--- Start of Dataset rows ---

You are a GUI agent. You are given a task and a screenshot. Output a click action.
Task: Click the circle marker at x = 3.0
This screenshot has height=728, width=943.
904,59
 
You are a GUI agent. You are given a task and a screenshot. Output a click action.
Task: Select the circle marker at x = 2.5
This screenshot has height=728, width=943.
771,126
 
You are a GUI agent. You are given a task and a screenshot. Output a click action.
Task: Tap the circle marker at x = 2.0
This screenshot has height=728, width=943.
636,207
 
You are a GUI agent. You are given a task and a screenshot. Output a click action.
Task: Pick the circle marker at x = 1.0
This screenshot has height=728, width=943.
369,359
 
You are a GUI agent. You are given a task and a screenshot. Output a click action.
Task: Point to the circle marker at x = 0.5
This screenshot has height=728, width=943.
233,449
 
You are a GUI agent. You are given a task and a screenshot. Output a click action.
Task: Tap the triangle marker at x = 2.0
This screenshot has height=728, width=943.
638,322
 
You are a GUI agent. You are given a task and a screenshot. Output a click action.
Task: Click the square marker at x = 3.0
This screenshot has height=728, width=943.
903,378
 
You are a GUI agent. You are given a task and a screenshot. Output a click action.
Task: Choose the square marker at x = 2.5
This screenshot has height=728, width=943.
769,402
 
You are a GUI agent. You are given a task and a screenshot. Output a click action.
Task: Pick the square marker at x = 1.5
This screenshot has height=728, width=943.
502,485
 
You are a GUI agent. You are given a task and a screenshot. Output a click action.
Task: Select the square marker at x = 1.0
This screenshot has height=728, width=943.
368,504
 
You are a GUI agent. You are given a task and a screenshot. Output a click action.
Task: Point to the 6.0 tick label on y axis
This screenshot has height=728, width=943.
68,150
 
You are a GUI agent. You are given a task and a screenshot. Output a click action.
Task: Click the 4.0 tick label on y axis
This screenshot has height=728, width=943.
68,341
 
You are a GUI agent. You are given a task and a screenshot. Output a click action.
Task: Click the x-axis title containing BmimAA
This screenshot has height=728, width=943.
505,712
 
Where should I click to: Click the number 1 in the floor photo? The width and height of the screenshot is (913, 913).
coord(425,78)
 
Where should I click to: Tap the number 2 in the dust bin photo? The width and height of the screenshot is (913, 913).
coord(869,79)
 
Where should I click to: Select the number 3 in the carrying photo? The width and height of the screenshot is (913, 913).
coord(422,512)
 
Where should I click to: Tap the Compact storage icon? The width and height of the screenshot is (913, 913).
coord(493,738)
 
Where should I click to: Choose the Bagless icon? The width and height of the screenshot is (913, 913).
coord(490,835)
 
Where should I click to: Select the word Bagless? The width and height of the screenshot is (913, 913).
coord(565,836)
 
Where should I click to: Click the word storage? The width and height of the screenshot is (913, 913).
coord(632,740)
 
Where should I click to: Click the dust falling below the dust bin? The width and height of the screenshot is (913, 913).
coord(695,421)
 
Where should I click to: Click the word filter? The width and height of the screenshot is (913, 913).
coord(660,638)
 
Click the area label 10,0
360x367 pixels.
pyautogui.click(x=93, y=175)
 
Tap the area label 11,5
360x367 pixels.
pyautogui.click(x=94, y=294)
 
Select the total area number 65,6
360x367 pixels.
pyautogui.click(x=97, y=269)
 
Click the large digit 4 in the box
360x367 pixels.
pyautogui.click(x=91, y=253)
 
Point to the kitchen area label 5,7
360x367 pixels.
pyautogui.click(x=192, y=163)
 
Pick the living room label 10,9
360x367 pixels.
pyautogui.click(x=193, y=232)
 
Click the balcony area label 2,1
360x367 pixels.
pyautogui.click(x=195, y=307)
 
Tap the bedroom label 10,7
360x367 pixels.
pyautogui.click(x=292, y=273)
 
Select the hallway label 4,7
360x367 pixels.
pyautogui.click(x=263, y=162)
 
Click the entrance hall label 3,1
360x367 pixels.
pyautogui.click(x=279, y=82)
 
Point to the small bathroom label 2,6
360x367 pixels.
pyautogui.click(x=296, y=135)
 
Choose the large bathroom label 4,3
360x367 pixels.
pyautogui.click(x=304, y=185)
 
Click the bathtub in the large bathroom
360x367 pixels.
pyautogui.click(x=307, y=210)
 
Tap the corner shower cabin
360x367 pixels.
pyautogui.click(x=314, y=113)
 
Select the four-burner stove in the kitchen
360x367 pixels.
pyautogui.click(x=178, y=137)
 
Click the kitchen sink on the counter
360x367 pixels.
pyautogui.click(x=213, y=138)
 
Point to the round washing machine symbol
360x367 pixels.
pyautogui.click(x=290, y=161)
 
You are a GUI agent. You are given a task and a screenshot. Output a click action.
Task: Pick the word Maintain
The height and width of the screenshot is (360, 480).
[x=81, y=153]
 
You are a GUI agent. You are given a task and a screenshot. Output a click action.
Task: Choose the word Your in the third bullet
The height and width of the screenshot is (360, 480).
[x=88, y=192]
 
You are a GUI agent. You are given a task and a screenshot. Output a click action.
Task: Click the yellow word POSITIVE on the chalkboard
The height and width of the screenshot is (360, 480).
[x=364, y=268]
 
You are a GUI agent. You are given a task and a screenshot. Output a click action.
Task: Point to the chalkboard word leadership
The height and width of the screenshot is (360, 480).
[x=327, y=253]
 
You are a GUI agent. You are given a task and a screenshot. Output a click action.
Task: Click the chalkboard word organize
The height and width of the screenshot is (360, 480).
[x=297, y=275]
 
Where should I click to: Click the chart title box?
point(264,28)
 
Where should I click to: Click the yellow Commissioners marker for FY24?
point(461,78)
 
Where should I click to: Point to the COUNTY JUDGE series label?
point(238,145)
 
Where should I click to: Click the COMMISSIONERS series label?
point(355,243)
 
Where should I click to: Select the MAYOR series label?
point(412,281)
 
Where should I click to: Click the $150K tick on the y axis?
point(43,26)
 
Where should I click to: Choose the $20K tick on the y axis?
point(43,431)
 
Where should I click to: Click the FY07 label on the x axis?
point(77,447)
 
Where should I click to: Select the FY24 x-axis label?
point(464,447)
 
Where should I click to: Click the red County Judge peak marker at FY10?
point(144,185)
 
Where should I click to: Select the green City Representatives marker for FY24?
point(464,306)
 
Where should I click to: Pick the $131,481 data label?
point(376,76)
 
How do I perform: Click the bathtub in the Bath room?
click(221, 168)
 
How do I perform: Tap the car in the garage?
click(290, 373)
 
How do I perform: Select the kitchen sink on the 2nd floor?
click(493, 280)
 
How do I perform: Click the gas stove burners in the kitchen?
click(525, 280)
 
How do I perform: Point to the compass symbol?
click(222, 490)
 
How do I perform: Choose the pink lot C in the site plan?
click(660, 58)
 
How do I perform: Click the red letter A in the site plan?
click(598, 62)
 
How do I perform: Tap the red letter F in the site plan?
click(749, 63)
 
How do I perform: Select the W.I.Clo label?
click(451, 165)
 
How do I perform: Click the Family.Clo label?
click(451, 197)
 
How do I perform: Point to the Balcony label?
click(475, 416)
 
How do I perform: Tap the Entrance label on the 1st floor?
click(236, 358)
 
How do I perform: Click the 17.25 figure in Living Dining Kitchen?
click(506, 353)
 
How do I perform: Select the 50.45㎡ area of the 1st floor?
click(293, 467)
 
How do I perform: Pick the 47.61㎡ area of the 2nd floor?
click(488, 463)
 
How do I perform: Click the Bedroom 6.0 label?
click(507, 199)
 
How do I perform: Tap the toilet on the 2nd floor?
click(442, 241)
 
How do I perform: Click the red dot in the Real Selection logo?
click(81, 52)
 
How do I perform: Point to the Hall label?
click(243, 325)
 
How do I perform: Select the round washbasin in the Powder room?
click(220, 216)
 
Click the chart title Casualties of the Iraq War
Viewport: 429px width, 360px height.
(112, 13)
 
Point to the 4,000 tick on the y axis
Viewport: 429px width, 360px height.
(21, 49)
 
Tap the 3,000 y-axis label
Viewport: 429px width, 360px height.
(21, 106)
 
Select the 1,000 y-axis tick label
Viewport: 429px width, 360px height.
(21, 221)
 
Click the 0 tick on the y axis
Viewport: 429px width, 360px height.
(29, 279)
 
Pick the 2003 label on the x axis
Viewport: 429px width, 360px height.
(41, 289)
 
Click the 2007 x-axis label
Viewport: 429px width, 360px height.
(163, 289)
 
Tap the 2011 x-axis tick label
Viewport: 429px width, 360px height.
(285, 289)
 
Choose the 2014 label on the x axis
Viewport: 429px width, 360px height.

--- End of Dataset rows ---

* [Prompt]:
Rewrite the lines of the listing, starting with the line with "How do I perform: Choose" and going on through the line with "click(451, 197)", as a numbered list, leaving out the blank lines.

* [Solution below]:
1. How do I perform: Choose the pink lot C in the site plan?
2. click(660, 58)
3. How do I perform: Click the red letter A in the site plan?
4. click(598, 62)
5. How do I perform: Tap the red letter F in the site plan?
6. click(749, 63)
7. How do I perform: Select the W.I.Clo label?
8. click(451, 165)
9. How do I perform: Click the Family.Clo label?
10. click(451, 197)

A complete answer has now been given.